EDCは今後、モノをネットワークに接続して制御するIoTの本格的普及にあたって欠かせない。物理的世界を制御するには、たとえば自動車の急ブレーキなどのように、特定の状況に対する即応力が必要だ。IoTデバイスはリアルタイムで大量のデータを生成し続ける。EDCはデバイスのそばでデータを監視し、最速の反応が求められるデータを峻別して、素早いデータ処理で最適な対応を行う。また、IoTが生成する膨大なデータがすべてDCに送られてしまうと、通信の混雑とデータ処理の遅延は避けられない。EDCは記録が必要なデータを選別してDCに送り、計算能力を多く必要とする大規模なデータ分析、即応が不要なタスク後の後処理はDCに任せる。
このような機能をもつEDCは、自動運転のみならず、スマートシティの管理や、工場の自動操業といった即応力が必要なIoTサービスの実用化において重要な意義をもつ。
アメリカでは現在、EDCの数はデータセンターのうち10%程度とされているが、4、5年でEDCの市場規模は20%以上成長すると予測されている。日本でもヒューリックが東京都中央区にEDCを開設中で、25年にはサービスを開始する予定だ。
人体モデルに近づくネットワークの未来
IoTの普及でデバイスから生成されるデジタルデータが膨大化し、それを処理するDC(クラウド)はAI化し、それらの間にEDC(エッジ)が割り込むことでネットワークが階層化される。クラウドを中心にしたネットワークと、エッジを結節点にしたネットワークは、デバイスで生成される各データをクラウドに処理させるべきか、エッジで処理すべきか、最適なタスク処理を求めてアルゴリズムを進化させ続ける。その進化の先にネットワークはどこへ行きつくのだろうか。
可能性として想定されるのは、ネットワークの分化と全体の統合がより「人体的」になるということだ。
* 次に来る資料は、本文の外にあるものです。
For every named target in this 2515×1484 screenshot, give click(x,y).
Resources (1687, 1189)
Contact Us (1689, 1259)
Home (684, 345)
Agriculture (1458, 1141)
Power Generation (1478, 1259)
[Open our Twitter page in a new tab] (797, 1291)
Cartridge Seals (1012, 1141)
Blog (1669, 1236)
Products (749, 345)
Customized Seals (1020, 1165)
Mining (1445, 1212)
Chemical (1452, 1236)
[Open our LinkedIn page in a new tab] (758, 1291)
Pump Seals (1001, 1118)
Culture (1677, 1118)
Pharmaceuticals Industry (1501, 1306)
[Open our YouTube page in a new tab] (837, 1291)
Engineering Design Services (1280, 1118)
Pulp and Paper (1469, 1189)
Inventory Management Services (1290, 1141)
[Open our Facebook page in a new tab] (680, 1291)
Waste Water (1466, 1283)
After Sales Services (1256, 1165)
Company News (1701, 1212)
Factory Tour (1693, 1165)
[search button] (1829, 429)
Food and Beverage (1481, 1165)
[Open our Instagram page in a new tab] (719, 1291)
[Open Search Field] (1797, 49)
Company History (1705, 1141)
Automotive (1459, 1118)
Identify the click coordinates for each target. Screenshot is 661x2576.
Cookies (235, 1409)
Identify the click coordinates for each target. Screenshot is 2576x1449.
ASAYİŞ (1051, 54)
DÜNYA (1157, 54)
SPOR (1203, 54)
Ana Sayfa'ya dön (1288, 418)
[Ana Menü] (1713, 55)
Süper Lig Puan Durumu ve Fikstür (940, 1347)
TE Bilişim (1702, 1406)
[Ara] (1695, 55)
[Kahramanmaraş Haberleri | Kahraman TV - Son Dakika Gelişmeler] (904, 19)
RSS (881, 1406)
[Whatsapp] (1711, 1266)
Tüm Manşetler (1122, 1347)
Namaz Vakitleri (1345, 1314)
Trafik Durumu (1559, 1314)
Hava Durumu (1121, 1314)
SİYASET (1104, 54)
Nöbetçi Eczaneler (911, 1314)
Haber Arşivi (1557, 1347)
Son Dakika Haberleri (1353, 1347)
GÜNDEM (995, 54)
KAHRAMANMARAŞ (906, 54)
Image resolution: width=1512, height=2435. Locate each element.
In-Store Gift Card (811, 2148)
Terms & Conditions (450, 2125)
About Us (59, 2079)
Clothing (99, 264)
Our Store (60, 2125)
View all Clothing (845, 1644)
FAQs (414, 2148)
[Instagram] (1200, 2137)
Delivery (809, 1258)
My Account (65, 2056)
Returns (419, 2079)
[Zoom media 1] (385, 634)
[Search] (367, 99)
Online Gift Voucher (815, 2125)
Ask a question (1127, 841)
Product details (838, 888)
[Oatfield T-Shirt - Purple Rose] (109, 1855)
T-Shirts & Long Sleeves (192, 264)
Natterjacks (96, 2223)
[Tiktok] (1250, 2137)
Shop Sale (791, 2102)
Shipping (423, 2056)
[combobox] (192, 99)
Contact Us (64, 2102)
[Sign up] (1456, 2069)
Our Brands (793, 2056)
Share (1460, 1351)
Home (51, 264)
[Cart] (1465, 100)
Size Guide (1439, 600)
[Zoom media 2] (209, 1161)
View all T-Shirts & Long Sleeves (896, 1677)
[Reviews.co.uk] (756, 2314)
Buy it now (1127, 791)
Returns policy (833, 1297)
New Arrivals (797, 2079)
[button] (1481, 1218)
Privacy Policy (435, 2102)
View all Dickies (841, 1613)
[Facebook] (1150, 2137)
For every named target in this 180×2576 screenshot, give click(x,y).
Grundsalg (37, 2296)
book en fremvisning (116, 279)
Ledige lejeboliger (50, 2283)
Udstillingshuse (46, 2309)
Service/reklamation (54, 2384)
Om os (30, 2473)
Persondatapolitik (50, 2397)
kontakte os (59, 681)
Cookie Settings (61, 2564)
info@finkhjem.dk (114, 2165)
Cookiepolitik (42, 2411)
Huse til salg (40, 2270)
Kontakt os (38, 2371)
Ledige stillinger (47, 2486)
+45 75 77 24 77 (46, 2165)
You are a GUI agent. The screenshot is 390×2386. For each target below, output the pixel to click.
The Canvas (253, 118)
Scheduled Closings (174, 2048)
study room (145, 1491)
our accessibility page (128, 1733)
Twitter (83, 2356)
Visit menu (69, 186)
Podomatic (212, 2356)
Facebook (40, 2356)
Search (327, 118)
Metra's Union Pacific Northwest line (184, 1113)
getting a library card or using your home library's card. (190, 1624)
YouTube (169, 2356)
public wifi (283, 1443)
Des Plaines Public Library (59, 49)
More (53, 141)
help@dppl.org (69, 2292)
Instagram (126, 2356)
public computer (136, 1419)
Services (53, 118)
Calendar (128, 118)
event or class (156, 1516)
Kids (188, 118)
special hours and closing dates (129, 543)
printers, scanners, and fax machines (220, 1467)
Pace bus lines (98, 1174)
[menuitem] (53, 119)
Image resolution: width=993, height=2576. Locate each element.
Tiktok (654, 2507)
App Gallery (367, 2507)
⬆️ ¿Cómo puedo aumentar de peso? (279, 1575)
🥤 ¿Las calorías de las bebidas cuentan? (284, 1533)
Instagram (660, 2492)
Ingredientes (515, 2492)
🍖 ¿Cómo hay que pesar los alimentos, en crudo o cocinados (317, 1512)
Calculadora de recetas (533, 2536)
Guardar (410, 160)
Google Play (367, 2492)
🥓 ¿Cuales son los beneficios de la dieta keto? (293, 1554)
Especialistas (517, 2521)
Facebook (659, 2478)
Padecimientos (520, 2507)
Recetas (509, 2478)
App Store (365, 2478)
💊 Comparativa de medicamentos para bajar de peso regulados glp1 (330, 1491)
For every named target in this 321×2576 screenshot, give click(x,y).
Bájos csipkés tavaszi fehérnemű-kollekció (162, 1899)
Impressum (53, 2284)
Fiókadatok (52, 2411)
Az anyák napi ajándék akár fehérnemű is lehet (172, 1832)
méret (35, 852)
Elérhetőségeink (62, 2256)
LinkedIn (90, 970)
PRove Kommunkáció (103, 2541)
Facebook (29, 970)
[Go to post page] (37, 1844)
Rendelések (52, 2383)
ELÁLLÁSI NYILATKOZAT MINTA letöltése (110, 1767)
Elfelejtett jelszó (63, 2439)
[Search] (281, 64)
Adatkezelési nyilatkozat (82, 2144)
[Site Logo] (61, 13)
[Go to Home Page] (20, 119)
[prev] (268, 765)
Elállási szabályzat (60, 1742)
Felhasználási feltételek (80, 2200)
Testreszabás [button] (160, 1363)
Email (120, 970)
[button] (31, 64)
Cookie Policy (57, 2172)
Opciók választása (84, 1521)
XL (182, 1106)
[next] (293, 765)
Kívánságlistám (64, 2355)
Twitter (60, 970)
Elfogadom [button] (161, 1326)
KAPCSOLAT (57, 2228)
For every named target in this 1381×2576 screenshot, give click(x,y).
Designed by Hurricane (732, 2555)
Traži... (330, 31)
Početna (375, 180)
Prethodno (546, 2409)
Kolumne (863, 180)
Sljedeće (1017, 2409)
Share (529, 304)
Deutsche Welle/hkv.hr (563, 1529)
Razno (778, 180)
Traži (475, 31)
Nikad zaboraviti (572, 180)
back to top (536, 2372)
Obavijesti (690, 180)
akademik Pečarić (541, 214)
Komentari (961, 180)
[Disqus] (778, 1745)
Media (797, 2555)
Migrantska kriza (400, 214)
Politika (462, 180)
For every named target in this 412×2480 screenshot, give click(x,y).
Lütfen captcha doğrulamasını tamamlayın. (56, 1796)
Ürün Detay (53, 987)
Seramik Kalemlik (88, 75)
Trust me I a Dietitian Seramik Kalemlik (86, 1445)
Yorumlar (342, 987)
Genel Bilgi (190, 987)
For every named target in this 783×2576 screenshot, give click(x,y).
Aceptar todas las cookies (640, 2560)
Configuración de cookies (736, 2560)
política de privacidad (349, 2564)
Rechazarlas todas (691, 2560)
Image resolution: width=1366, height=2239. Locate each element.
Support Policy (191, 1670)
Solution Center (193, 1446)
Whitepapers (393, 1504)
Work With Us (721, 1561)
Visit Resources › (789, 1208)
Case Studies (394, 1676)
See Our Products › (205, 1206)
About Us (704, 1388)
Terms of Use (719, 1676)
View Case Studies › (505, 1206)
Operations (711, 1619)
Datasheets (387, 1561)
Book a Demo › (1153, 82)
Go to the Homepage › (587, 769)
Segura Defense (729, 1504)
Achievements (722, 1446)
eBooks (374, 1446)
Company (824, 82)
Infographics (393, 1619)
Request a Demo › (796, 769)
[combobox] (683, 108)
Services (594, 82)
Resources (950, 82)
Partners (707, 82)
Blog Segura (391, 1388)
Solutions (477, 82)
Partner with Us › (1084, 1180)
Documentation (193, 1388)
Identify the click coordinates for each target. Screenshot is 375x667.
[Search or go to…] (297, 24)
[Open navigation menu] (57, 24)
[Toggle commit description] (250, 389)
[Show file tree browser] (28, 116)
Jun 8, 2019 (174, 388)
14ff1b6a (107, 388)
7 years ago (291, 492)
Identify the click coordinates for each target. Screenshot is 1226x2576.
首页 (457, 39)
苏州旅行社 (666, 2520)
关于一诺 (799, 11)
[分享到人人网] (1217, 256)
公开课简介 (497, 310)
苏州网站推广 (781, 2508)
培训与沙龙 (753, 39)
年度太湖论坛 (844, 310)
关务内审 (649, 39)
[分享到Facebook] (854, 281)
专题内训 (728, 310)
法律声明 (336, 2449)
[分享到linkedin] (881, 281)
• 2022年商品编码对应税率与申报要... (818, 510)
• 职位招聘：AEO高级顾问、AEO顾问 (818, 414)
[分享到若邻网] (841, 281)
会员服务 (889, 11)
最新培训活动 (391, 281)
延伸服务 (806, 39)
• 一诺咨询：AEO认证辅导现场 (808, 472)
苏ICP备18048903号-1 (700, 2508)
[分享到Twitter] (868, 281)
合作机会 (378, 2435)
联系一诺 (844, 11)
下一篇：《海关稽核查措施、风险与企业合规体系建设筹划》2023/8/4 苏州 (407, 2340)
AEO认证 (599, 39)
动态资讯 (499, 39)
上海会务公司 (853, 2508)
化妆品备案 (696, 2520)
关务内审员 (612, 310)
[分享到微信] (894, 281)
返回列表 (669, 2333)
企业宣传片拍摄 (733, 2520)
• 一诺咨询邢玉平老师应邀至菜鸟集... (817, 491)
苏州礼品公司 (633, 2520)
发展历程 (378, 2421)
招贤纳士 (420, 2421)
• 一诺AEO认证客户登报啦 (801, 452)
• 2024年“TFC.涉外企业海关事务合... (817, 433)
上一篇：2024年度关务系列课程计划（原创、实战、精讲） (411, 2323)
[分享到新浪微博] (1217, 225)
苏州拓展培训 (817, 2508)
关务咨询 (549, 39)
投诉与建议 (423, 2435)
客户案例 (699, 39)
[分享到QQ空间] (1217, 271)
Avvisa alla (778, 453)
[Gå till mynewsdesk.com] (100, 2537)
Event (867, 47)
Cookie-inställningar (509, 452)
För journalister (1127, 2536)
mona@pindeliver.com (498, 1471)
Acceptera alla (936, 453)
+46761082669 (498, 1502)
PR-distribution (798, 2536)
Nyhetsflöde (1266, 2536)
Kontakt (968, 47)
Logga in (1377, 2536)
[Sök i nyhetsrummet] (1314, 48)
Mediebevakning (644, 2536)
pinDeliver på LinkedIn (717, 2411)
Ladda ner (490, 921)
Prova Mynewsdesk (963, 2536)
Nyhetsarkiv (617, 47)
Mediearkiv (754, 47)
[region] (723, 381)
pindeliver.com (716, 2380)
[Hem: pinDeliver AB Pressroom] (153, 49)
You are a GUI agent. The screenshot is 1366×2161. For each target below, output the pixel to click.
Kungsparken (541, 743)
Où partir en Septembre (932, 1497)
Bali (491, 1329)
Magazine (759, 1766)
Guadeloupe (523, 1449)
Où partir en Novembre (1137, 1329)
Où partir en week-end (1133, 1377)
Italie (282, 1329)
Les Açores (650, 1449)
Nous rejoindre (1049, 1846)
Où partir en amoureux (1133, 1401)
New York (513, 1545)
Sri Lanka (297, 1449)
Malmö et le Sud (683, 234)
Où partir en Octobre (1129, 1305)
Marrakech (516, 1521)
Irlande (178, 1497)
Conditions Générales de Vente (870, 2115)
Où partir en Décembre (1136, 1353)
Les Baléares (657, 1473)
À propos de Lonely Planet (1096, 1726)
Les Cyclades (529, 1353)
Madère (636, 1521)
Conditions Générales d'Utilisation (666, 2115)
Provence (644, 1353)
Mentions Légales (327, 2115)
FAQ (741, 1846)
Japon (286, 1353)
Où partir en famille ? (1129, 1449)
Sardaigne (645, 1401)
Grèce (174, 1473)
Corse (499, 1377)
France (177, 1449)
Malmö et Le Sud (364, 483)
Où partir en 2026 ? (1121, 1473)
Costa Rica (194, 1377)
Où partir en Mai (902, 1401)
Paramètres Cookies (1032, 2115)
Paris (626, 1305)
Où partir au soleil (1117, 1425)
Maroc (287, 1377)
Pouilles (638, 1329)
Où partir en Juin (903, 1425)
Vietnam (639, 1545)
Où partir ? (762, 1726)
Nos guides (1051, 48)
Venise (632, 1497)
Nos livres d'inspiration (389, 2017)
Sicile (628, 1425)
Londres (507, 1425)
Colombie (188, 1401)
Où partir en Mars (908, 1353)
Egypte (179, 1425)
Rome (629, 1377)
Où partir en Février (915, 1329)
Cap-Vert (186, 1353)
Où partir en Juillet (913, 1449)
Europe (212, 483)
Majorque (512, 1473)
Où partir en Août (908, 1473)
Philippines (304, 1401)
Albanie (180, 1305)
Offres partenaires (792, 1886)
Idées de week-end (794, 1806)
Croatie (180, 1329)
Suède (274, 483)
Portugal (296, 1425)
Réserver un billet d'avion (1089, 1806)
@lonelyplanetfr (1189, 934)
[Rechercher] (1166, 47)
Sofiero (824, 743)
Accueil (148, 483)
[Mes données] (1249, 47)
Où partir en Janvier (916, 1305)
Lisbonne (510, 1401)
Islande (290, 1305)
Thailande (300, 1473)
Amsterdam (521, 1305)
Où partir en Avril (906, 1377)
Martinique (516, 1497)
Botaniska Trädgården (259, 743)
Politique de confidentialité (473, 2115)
クラウドを中心にしたネットワークと、エッジを結節点にしたネットワークは、人間における中枢神経と末梢神経の関係へ限りなく近づく。人体において脳や脊髄から構成された中枢神経系が、意思決定や記憶や大規模な情報処理を行うのと同様に、クラウドは大量のデータを集約して分析し、重要な判断や長期的な処理を行う。
また、人体の各部位に分布した末端神経系は、たとえば熱いものに触れたとき、知覚した感覚の信号が脳に到達する前に末梢神経で処理され反射的に手を引っ込めるのと同様に、エッジは、デバイスが即応すべきタスクや、複数のデバイス同士で時間差がない連携を必要とする場合に機能をはたす。それら中枢神経と末梢神経が統合的に機能することで人体の神経活動は成立している。
人体の模倣といえば、すでにロボットが物理的な人体機能の再現に向けて進化を続けているが、エッジコンピューティングにおける人体の模倣は、「情報処理の分担と最適化」に焦点が当てられる。
クラウド(中枢神経)とエッジ(末端神経)は、階層化されたネットワーク構造のなかで、各データごとに最適なタスク処理の経路を求めてアルゴリズムの試行錯誤を続け、ネットワーク全体で人体の神経系に似た構造をつくる。それぞれに構成要素と条件が異なるネットワークは、ネットワークごとに多様な最適アルゴリズムを見つける。それはネットワークごとに個性をもつということだ。
個性をもちそれぞれに情報伝達を自己完結したネットワークは、リアルタイムでデバイスから生成される情報に対して、それぞれに最適化されたアルゴリズムに従いながら、瞬時瞬時にネットワーク経路の決定とタスク処理の決定を行う。それら無数の「決定」の集合は、外部から見ると1つの「意思」としての様相を示す。
人間の意思決定を模倣するといった場合、中枢神経の模倣としてAIの機能に焦点が当てられがちだが、実際にはそれだけで人間的な意思決定は成立しない。人間における中枢神経の高度な機能は、末梢神経による自律的な働きで多くの信号が処理されながら、末梢神経から中枢神経への情報の制御によって刺激を受けつつ、意思決定を促され、意思決定の結果は末梢神経による補完を受けながら行動として実現される。
それと同じようにAIに期待された意思決定能力も、エッジコンピューティングという擬人体的神経ネットワークを得て、個性的な意思を表出する集合体としての実現に近づく。